TASK TO COMPLETE ::
Copy out the data below without any changes, everything from the line containing "Choose the salmon bar labeled 1.3" down to the line containing "Select the 4PC", with both of those lines included.

------ SUPPLIED RECORDS ------

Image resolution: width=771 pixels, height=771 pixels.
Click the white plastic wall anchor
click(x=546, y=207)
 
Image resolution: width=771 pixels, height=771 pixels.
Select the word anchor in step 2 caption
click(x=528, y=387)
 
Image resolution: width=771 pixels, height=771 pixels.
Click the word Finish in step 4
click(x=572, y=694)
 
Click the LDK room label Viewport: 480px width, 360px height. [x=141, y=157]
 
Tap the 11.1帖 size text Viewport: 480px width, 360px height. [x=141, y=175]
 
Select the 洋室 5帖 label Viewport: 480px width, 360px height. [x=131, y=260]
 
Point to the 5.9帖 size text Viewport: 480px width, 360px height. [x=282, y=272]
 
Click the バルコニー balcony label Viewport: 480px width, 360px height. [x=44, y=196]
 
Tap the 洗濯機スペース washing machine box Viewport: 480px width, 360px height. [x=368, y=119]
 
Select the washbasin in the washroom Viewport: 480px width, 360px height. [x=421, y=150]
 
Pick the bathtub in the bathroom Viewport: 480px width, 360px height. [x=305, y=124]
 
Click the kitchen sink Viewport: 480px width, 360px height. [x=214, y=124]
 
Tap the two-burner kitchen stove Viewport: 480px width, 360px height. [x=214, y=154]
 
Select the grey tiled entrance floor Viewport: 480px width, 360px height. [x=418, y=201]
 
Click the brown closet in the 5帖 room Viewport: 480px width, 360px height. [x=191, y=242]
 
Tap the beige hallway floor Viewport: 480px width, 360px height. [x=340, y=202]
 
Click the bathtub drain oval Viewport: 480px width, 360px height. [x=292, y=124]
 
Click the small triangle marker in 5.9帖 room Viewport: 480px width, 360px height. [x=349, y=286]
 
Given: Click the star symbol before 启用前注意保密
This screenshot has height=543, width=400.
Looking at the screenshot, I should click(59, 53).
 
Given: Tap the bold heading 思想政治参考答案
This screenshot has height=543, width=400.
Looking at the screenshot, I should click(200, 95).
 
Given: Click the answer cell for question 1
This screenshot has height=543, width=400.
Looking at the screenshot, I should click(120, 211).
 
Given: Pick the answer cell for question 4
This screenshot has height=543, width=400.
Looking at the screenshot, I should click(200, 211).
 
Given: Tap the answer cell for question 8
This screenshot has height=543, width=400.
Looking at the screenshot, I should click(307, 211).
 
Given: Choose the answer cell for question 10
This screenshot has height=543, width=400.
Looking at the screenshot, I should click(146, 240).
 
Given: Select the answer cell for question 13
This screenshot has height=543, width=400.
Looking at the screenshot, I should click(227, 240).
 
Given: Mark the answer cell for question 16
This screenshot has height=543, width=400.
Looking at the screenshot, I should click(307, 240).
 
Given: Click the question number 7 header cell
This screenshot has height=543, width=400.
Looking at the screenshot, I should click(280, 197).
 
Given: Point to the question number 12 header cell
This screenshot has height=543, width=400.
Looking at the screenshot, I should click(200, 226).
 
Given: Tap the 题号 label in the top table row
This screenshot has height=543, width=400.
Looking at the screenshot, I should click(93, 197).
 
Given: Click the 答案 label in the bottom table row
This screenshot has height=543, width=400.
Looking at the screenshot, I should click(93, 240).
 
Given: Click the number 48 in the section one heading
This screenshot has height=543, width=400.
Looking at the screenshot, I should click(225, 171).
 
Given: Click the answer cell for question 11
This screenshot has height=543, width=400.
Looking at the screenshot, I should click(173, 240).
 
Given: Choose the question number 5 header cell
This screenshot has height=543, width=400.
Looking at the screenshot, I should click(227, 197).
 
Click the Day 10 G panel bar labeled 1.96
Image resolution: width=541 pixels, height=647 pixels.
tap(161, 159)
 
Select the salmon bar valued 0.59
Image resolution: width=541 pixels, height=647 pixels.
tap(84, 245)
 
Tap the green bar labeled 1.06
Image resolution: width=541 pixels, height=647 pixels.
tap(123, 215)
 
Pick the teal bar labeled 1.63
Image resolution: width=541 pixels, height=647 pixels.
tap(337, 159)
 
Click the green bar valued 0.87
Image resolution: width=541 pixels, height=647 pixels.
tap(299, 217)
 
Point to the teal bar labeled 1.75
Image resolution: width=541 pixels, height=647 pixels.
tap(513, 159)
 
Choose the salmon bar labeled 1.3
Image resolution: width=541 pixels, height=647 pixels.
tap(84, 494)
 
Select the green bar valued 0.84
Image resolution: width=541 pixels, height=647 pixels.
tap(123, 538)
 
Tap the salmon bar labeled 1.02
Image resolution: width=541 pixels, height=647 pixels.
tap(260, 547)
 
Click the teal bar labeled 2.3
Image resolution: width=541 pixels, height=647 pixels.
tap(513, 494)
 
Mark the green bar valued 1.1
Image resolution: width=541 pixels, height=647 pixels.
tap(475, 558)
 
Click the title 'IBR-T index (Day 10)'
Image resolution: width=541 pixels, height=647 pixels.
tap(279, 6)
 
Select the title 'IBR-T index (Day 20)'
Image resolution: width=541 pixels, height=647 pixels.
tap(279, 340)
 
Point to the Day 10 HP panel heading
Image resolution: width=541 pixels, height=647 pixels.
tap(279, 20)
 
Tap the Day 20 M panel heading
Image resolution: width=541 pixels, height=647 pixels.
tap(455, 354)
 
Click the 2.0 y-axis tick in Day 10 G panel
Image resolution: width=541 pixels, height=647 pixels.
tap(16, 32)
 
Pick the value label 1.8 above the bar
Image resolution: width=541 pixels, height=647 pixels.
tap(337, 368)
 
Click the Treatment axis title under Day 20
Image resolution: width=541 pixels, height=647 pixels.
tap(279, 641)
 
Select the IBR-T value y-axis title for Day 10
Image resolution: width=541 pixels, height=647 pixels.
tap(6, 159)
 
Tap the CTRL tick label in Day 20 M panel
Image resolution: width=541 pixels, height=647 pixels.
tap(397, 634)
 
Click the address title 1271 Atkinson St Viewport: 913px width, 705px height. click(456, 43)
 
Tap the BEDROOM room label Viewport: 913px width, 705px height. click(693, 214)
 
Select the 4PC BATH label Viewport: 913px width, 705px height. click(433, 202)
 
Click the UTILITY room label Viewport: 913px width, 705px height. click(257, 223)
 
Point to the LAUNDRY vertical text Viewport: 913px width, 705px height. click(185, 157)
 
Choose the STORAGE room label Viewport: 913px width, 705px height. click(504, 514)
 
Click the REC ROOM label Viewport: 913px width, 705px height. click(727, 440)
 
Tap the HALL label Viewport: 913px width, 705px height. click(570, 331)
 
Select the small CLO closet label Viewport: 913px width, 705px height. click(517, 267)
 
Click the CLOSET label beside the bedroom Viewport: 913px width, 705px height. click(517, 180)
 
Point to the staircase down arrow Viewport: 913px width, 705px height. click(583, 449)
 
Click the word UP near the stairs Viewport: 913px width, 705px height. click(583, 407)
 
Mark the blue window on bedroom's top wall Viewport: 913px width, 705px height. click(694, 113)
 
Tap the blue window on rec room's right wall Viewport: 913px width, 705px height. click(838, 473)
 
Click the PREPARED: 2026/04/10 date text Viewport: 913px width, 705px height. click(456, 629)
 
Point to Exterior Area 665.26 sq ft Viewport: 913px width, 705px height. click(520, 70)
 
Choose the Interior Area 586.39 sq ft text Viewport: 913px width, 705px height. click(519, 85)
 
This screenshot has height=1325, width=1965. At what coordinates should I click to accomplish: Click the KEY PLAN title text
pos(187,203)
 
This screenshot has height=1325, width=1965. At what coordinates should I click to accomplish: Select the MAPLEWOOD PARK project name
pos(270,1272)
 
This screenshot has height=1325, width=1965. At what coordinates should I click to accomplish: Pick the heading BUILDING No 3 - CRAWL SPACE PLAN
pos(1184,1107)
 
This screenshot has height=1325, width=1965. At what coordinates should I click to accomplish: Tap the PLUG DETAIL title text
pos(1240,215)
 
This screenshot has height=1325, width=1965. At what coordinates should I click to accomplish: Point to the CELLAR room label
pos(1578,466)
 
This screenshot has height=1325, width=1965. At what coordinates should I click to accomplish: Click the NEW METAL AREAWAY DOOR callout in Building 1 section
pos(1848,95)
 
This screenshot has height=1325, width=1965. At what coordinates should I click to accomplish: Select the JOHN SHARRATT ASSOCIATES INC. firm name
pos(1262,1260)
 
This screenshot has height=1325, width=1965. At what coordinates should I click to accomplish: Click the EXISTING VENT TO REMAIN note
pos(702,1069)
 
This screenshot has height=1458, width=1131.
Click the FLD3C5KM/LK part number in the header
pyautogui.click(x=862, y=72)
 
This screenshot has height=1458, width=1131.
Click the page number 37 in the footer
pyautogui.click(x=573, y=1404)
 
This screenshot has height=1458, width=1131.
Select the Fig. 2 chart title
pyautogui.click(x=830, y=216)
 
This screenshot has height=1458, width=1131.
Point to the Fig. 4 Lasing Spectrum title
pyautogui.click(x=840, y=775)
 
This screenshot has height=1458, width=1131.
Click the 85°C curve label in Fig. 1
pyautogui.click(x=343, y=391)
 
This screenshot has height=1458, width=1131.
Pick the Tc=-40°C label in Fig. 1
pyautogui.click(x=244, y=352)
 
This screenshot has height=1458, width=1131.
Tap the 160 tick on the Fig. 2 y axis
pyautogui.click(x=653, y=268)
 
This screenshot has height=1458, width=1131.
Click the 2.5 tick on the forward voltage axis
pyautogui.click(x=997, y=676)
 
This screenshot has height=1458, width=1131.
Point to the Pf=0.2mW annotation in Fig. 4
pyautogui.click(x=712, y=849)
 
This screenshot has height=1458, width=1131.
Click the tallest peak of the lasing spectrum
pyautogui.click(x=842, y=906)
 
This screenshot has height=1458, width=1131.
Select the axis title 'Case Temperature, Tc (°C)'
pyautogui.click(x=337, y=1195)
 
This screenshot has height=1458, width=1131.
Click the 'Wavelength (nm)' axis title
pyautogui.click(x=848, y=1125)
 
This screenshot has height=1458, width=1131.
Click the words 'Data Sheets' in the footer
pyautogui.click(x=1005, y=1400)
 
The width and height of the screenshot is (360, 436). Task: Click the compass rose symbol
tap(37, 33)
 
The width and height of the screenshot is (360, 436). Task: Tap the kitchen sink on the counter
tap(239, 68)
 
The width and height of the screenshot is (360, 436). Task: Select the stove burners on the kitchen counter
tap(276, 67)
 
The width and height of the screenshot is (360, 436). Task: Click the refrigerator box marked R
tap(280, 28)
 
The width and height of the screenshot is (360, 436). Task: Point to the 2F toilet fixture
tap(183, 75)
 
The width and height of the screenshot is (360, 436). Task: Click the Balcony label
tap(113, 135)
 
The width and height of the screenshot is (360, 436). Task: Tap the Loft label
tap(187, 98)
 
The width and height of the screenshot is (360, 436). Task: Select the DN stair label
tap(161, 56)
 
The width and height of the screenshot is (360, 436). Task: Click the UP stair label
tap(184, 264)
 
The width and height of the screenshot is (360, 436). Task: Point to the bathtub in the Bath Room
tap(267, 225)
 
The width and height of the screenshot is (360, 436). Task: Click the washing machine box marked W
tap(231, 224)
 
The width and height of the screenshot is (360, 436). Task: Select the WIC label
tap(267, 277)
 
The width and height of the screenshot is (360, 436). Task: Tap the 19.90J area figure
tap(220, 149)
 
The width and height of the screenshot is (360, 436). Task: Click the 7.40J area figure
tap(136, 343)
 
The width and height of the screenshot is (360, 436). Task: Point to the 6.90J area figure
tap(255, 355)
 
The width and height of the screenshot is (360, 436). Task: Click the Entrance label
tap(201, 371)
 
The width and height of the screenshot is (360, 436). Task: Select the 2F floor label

------

ANSWER ::
Choose the salmon bar labeled 1.3
Image resolution: width=541 pixels, height=647 pixels.
tap(84, 494)
 
Select the green bar valued 0.84
Image resolution: width=541 pixels, height=647 pixels.
tap(123, 538)
 
Tap the salmon bar labeled 1.02
Image resolution: width=541 pixels, height=647 pixels.
tap(260, 547)
 
Click the teal bar labeled 2.3
Image resolution: width=541 pixels, height=647 pixels.
tap(513, 494)
 
Mark the green bar valued 1.1
Image resolution: width=541 pixels, height=647 pixels.
tap(475, 558)
 
Click the title 'IBR-T index (Day 10)'
Image resolution: width=541 pixels, height=647 pixels.
tap(279, 6)
 
Select the title 'IBR-T index (Day 20)'
Image resolution: width=541 pixels, height=647 pixels.
tap(279, 340)
 
Point to the Day 10 HP panel heading
Image resolution: width=541 pixels, height=647 pixels.
tap(279, 20)
 
Tap the Day 20 M panel heading
Image resolution: width=541 pixels, height=647 pixels.
tap(455, 354)
 
Click the 2.0 y-axis tick in Day 10 G panel
Image resolution: width=541 pixels, height=647 pixels.
tap(16, 32)
 
Pick the value label 1.8 above the bar
Image resolution: width=541 pixels, height=647 pixels.
tap(337, 368)
 
Click the Treatment axis title under Day 20
Image resolution: width=541 pixels, height=647 pixels.
tap(279, 641)
 
Select the IBR-T value y-axis title for Day 10
Image resolution: width=541 pixels, height=647 pixels.
tap(6, 159)
 
Tap the CTRL tick label in Day 20 M panel
Image resolution: width=541 pixels, height=647 pixels.
tap(397, 634)
 
Click the address title 1271 Atkinson St Viewport: 913px width, 705px height. click(456, 43)
 
Tap the BEDROOM room label Viewport: 913px width, 705px height. click(693, 214)
 
Select the 4PC BATH label Viewport: 913px width, 705px height. click(433, 202)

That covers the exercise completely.